"there is
nothing in it." Yet I know the room is full of air; but, as we do not
sit on air, the room truly contains nothing that at this moment, for the
visitor and for myself, counts for anything. In a general way, human
work consists in creating utility; and, as long as the work is not
done, there is "nothing"--nothing that we want. Our life is thus spent
in filling voids, which our intellect conceives under the influence, by
no means intellectual, of desire and of regret, under the pressure of
vital necessities; and if we mean by void an absence of utility and not
of things, we may say, in this quite relative sense, that we are
constantly going from the void to the full: such is the direction which
our action takes.
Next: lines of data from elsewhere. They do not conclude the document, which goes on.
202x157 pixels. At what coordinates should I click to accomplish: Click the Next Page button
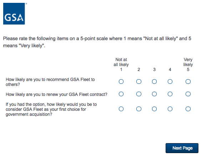point(182,148)
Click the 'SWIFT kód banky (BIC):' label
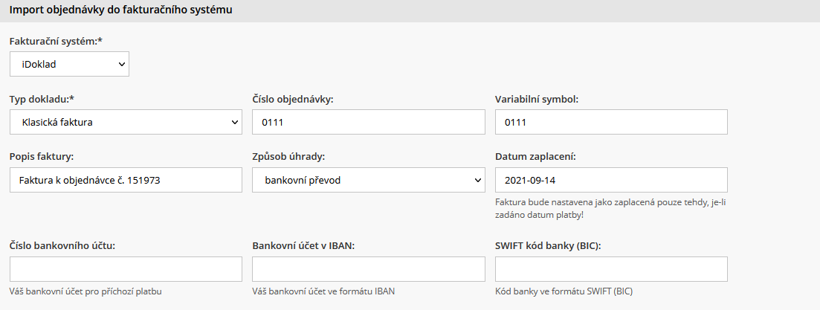 (x=548, y=245)
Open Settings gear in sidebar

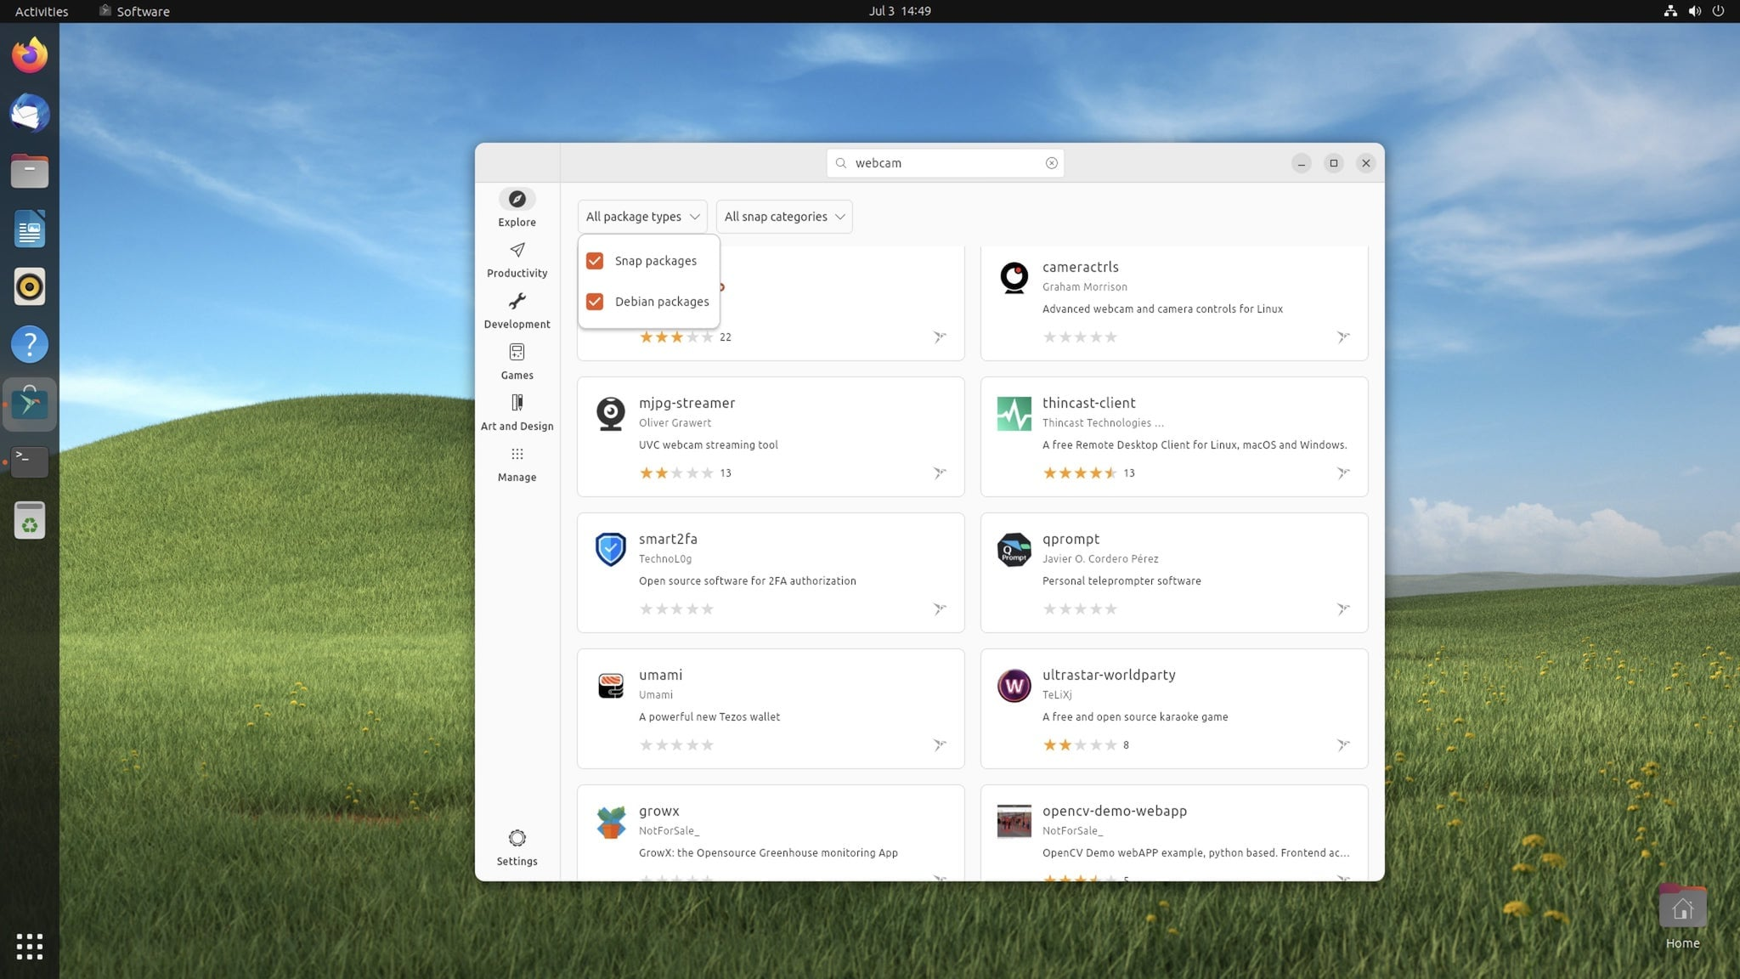point(517,838)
Our speculation cannot help doing the same; and,
naturally, it passes from the relative sense to the absolute sense,
since it is exercised on things themselves and not on the utility they
have for us. Thus is implanted in us the idea that reality fills a void,
and that Nothing, conceived as an absence of everything, pre-exists
before all things in right, if not in fact. It is this illusion that we
have tried to remove by showing that the idea of Nothing, if we try to
see in it that of an annihilation of all things, is self-destructive and
reduced to a mere word; and that if, on the contrary, it is truly an
idea, then we find in it as much matter as in the idea of All.
* * * * *
This long analysis has been necessary to show that _a self-sufficient
reality is not necessarily a reality foreign to duration_. If we pass
(consciously or unconsciously) through the idea of the nought in order
to reach that of being, the being to which we come is a logical or
mathematical essence, therefore non-temporal. And, consequently, a
static conception of the real is forced on us: everything appears given
once for all, in eternity. But we must accustom ourselves to think being
directly, without making a detour, without first appealing to the
phantom of the nought which interposes itself between it and us. We must
strive to see in order to see, and no longer to see in order to act.
Then the Absolute is revealed very near us and, in a certain measure,
in us. It is of psychological and not of mathematical nor logical
essence. It lives with us. Like us, but in certain aspects infinitely
more concentrated and more gathered up in itself, it _endures_.